Only one stretch of the records below should be repeated. It starts with the line containing "You are a GUI" and goes on through the line containing "How do I perform: Toggle", exactly as written.

(Beginning of Available data)

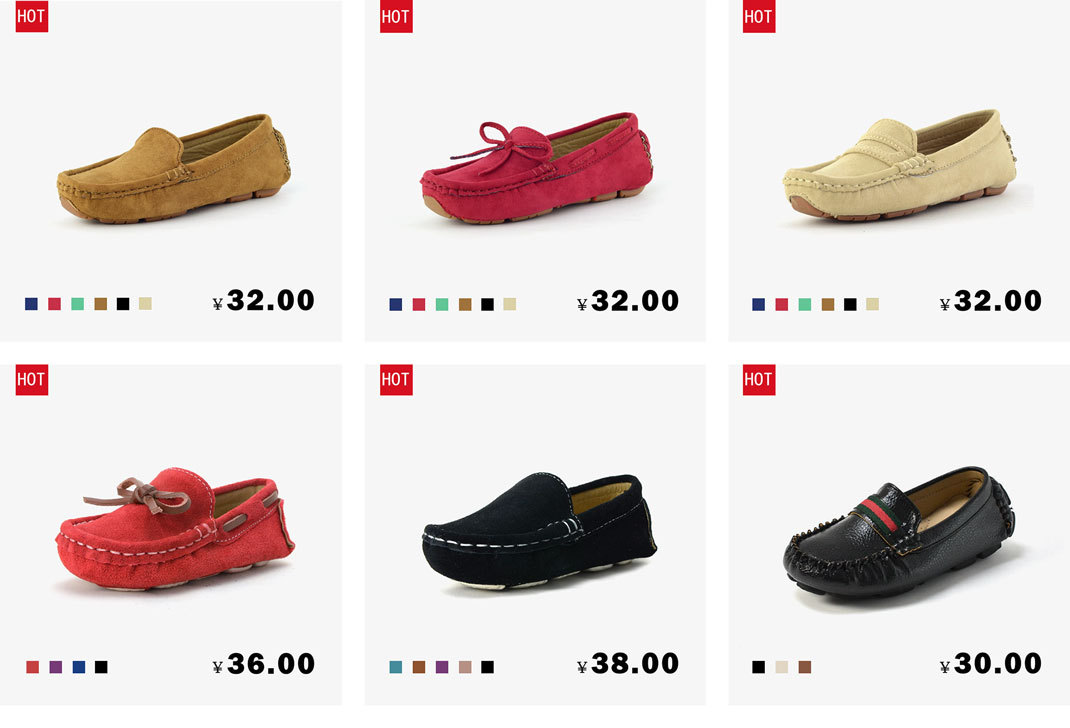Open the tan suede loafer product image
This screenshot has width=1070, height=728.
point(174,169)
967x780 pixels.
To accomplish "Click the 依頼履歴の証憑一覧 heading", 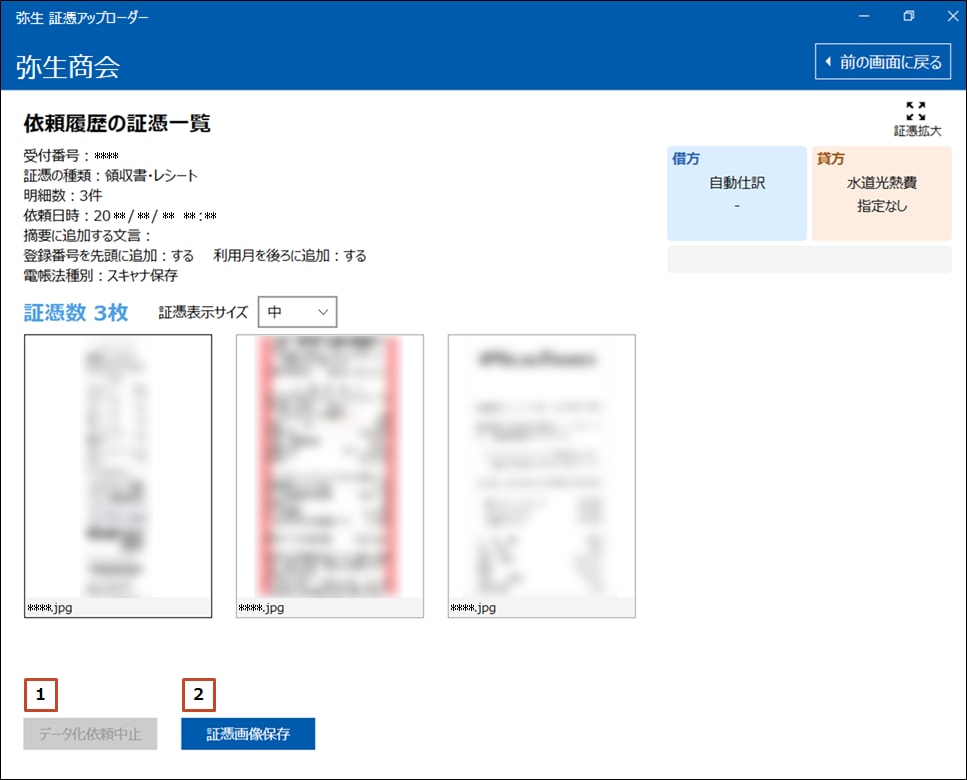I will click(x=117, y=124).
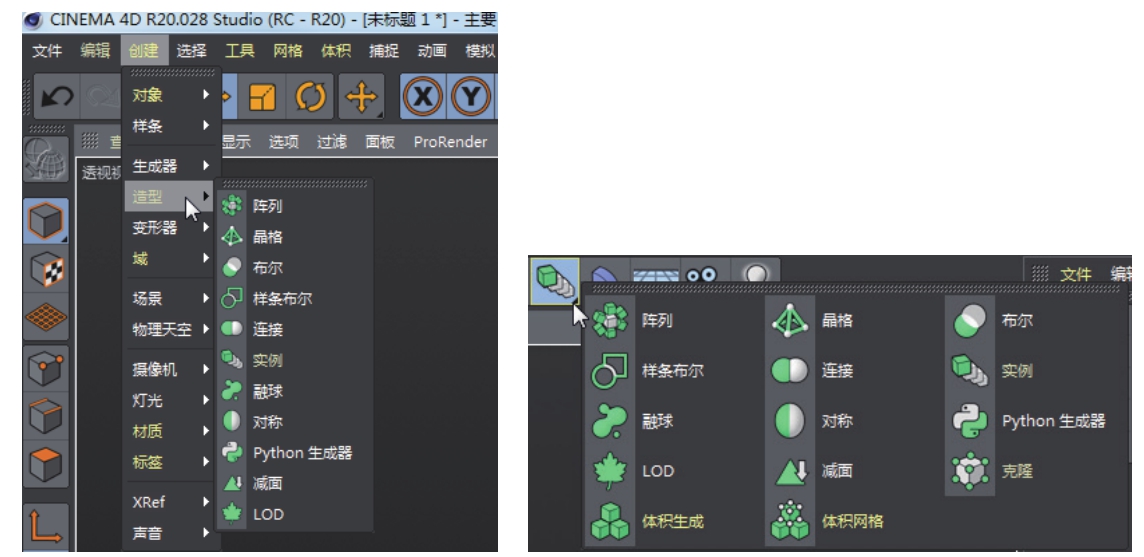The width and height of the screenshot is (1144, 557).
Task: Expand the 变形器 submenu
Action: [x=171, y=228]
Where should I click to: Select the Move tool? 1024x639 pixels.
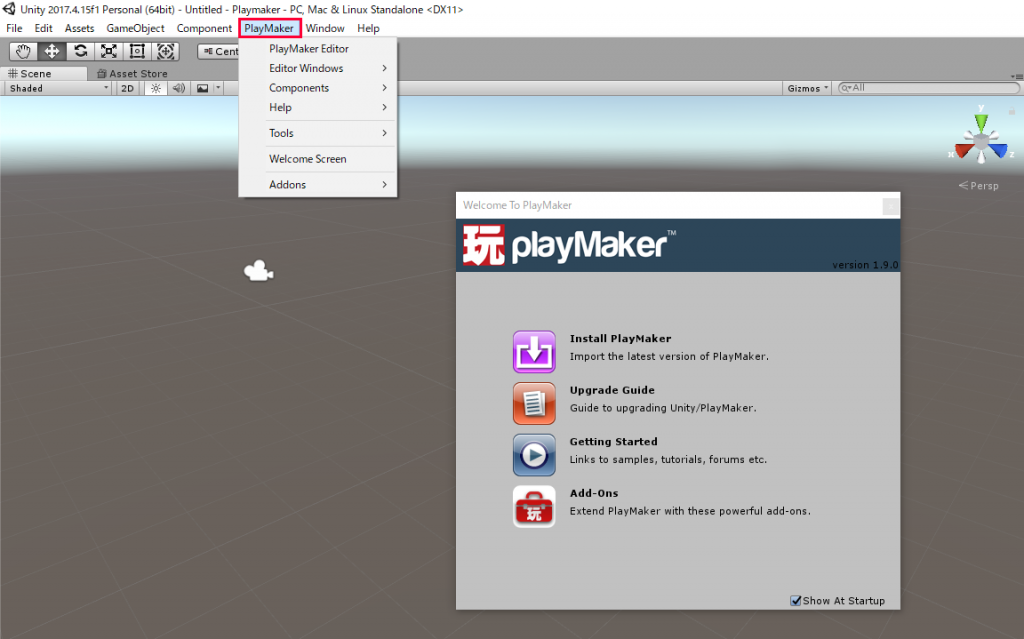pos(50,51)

(End of Available data)
(Beginning of Available data)

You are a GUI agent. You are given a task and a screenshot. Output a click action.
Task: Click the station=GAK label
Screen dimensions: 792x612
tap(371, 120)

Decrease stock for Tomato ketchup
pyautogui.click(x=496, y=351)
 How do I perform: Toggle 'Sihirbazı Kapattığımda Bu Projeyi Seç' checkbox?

(End of Available data)

#### [Output of the exercise]
You are a GUI agent. You are given a task and a screenshot. Output a click action.
Task: Click the station=GAK label
Screen dimensions: 792x612
tap(371, 120)

Decrease stock for Tomato ketchup
pyautogui.click(x=496, y=351)
 How do I perform: Toggle 'Sihirbazı Kapattığımda Bu Projeyi Seç' checkbox?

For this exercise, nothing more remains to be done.